2019年CES最優秀賞を車載VRのHolorideにあげたい…楽しいデモだったから

大量のデモと発表と超長距離のウォーキングの日々が終わった今、自信を持って申し上げたいのは、今年のCESのベストはHolorideである!ということだ。もちろん、あくまでも個人的な評価だが、今年のCESで見たものの中ではHolorideが最高だ。

今年のCESは、全体的に良かったんじゃないかな。メインテーマはスマートフォンまわりのネットサービスだ。今やものすごく多様なデバイスがAmazonやGoogle、Appleなどのサービスをサポートしている。CES 2019でその次に目立ったのが、新しいチップセットと自動運転プラットホームだ。でもいちばん印象的だったのは、Audiが産んだスタートアップHolorideだ。このドイツの自動車メーカーは、VRを全車に載せてエンターテインメントを提供し、乗り物酔いを防ごうとしている。
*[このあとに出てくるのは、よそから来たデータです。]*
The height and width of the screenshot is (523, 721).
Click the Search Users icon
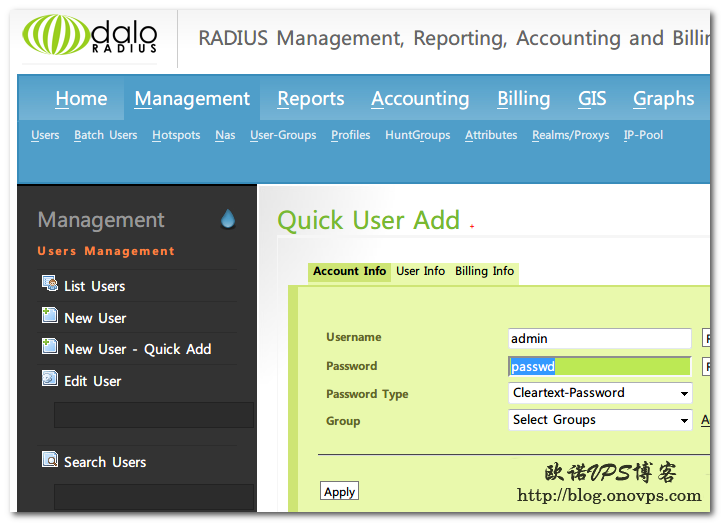[x=50, y=460]
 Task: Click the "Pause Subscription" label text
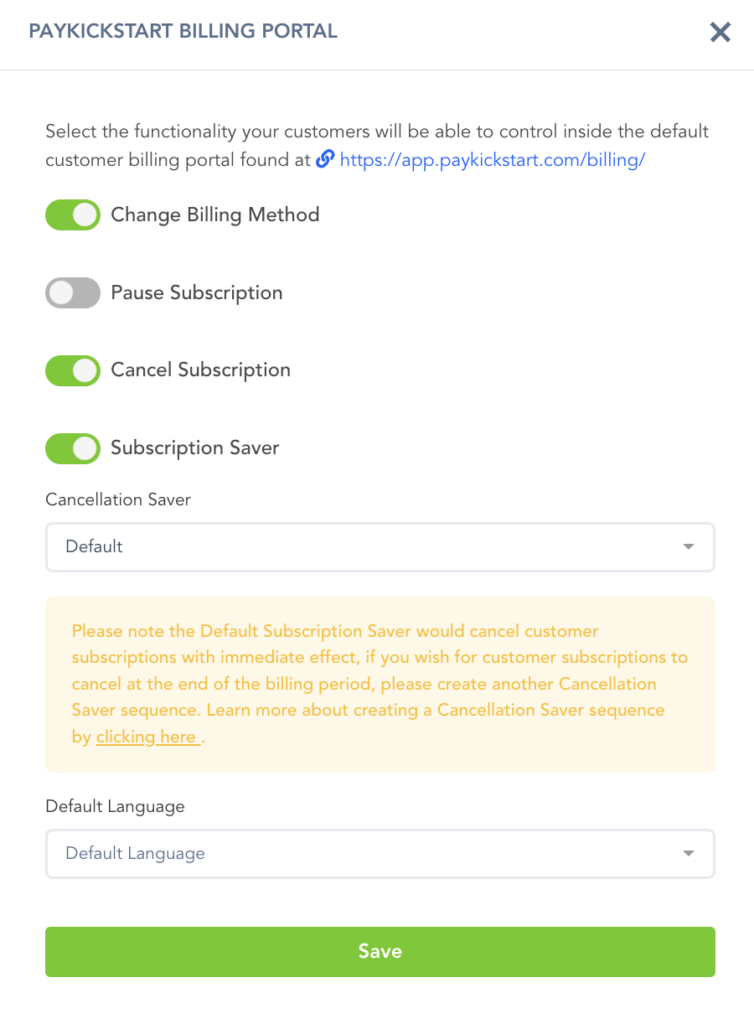point(197,293)
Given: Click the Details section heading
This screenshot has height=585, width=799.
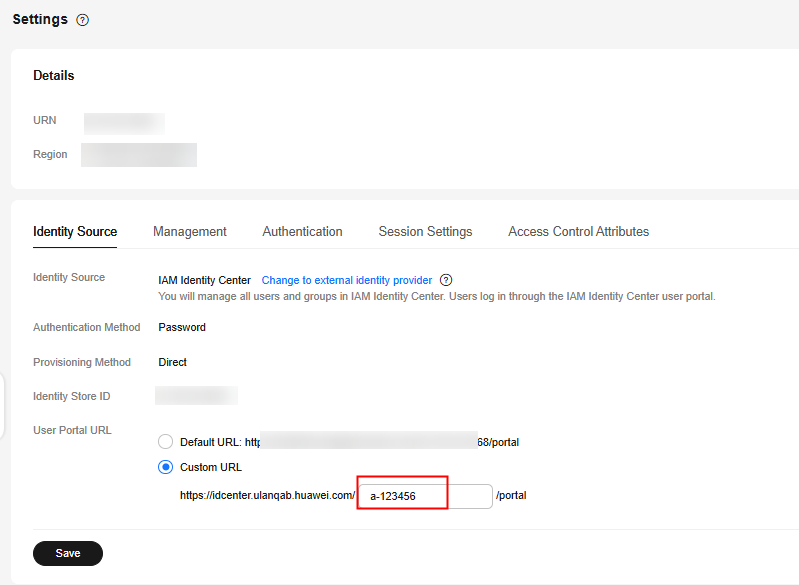Looking at the screenshot, I should point(54,76).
Iron Manが助けを求めている、とRocketが言った。そこで、その宇宙の戦闘に加わってThanosの悪者たちをやっつける。そのとき、頭にはOculusを着けていて、体は宇宙空間の中で銃を構え、H難度のアップ&ダウンを体験している。まるでディズニーワールドの遊具の世界だし、たしかにそのコンテンツにはディズニーも協力している。でも、実際にいた場所はラスベガスで、AudiのSUVの後部座席に乗って時速145キロでトラックを走っていたのだ。


トラックを2周したが、H難度のVR体験にもかかわらず、全然酔わなかった。車の外に出ても、ふらつかない。ただし、車の中でスマホを使ったりしないタイプだけど。

Holorideの真価は、VRコンテンツと自動車の動きとの同期にある。車が動くと、同じ方向へコンテンツも動く。そのために、車酔いがなくなるのだ。…と、思う。

AudiはVRを全車に載せるつもりで、この小さなスタートアップを創った。そのファウンダーたちはすでに過去数年間、車載VRの研究開発をやっている。社名はAudi Electronics Ventureで、Audiの子会社だ。その技術のライセンスをAudiがHolorideに提供し、スタートアップはオープンなプラットホームから多くの自動車メーカーやコンテンツデベロッパーにライセンスを提供していく。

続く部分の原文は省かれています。